## Task instructions
In the rows starting with the line containing "This screenshot has width=502, height=168." and going on through the end of the rows, switch "round arrow" to "curved arrow" and write those lines out again with nothing else changed.

-- Start --

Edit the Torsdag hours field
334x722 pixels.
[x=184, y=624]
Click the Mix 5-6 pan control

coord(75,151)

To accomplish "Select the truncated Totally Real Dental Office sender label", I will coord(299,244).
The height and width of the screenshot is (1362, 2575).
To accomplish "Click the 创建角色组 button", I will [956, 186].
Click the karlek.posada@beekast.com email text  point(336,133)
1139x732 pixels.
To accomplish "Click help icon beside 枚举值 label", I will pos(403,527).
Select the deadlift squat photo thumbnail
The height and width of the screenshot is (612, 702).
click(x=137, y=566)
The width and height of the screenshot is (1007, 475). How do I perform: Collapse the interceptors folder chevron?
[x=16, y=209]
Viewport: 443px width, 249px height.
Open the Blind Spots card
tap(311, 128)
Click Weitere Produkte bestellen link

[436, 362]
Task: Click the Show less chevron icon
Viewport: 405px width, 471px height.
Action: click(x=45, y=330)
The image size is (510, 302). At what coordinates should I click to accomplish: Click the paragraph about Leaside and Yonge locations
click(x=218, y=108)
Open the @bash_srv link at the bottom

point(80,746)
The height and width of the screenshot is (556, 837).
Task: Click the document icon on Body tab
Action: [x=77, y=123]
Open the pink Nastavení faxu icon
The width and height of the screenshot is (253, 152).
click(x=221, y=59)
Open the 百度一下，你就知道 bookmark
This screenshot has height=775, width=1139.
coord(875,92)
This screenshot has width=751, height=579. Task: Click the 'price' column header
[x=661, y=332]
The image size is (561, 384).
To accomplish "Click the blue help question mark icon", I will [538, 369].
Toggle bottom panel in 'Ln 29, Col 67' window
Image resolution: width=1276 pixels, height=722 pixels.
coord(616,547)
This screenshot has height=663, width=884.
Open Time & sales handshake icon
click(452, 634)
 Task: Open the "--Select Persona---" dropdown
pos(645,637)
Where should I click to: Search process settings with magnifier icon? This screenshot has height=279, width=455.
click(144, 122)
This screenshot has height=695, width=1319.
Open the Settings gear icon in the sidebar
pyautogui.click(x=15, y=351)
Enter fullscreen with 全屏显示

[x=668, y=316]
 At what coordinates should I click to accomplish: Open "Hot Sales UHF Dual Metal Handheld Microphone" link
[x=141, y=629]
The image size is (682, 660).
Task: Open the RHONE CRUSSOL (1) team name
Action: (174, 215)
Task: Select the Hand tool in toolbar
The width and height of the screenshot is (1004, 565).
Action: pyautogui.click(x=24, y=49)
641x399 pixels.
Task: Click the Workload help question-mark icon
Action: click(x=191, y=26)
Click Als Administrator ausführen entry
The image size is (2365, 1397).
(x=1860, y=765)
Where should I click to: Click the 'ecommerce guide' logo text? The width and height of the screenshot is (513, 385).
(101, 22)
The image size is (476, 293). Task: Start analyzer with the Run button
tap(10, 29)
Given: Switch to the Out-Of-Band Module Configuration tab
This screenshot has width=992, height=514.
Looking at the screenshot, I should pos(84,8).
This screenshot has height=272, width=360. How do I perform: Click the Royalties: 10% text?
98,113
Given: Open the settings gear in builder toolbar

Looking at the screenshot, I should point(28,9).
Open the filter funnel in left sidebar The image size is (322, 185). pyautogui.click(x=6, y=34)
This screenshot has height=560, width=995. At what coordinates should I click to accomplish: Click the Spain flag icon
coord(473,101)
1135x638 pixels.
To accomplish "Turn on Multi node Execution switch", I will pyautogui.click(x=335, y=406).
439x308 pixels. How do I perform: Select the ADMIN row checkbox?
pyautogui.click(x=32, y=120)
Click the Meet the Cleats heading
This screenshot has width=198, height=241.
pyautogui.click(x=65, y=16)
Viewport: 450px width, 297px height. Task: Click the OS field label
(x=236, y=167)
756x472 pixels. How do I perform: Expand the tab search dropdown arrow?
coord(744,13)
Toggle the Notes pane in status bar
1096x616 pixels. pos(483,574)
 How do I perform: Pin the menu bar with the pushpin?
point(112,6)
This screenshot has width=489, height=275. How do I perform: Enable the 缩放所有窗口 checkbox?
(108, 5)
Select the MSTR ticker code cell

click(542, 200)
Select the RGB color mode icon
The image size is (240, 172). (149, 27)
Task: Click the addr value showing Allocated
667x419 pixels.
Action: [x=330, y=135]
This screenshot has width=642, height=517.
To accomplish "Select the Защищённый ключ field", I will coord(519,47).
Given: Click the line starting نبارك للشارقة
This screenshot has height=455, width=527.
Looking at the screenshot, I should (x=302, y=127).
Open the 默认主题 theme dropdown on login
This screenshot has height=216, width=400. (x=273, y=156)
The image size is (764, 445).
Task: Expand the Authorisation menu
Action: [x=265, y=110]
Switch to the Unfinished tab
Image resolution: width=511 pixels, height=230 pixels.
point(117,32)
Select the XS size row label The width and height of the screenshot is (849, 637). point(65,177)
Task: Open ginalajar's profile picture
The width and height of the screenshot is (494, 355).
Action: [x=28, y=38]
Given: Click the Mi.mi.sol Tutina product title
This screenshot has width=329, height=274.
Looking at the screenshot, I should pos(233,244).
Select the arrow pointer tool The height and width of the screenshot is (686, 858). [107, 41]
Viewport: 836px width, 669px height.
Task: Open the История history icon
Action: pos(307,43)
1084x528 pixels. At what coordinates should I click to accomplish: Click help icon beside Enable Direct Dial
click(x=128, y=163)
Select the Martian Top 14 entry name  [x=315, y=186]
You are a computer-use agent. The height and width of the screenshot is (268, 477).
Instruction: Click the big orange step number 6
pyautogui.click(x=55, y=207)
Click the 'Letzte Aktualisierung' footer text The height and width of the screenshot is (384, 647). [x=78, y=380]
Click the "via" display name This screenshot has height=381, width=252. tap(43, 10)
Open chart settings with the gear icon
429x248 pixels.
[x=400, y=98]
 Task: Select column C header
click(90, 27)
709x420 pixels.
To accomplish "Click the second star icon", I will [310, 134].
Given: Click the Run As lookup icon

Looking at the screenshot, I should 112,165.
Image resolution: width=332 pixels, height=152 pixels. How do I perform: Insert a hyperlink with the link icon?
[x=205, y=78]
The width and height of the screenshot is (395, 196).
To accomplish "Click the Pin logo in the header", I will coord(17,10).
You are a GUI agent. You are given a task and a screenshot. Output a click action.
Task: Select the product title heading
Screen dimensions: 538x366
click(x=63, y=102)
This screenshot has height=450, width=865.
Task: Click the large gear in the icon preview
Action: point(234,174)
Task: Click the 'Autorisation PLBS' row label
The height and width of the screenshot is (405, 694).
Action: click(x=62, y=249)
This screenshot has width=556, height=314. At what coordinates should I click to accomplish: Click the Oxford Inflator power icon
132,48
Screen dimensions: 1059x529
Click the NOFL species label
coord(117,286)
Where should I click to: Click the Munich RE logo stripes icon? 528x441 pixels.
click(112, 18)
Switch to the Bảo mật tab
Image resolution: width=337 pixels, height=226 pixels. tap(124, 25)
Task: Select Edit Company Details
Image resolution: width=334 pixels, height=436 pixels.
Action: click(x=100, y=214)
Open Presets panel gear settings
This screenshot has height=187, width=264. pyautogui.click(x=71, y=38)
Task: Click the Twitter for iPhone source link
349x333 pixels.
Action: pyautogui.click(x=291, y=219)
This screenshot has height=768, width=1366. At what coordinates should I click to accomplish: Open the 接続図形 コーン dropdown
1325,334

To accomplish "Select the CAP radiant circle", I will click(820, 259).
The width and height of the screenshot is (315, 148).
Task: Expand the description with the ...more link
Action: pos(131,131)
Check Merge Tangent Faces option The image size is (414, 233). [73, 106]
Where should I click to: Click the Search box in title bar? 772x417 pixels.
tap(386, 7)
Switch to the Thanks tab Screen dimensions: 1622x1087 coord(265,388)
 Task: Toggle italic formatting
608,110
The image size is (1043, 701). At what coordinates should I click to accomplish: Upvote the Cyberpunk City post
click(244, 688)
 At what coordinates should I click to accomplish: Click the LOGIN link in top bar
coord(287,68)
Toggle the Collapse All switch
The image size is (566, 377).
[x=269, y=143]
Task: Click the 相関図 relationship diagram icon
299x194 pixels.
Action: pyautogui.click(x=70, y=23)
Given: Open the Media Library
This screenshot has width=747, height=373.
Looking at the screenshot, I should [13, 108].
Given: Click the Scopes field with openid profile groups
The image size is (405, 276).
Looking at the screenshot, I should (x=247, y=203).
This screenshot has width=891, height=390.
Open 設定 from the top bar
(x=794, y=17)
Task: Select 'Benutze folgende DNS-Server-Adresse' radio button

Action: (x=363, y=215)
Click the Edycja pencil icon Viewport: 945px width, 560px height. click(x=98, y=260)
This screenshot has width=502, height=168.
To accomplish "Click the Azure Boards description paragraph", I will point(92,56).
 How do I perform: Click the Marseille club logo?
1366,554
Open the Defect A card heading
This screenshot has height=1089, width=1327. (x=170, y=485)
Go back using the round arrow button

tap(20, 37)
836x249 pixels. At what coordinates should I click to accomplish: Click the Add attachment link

-- End --

## Output below
This screenshot has width=502, height=168.
To accomplish "Click the Azure Boards description paragraph", I will point(92,56).
 How do I perform: Click the Marseille club logo?
1366,554
Open the Defect A card heading
This screenshot has height=1089, width=1327. (x=170, y=485)
Go back using the curved arrow button

tap(20, 37)
836x249 pixels. At what coordinates should I click to accomplish: Click the Add attachment link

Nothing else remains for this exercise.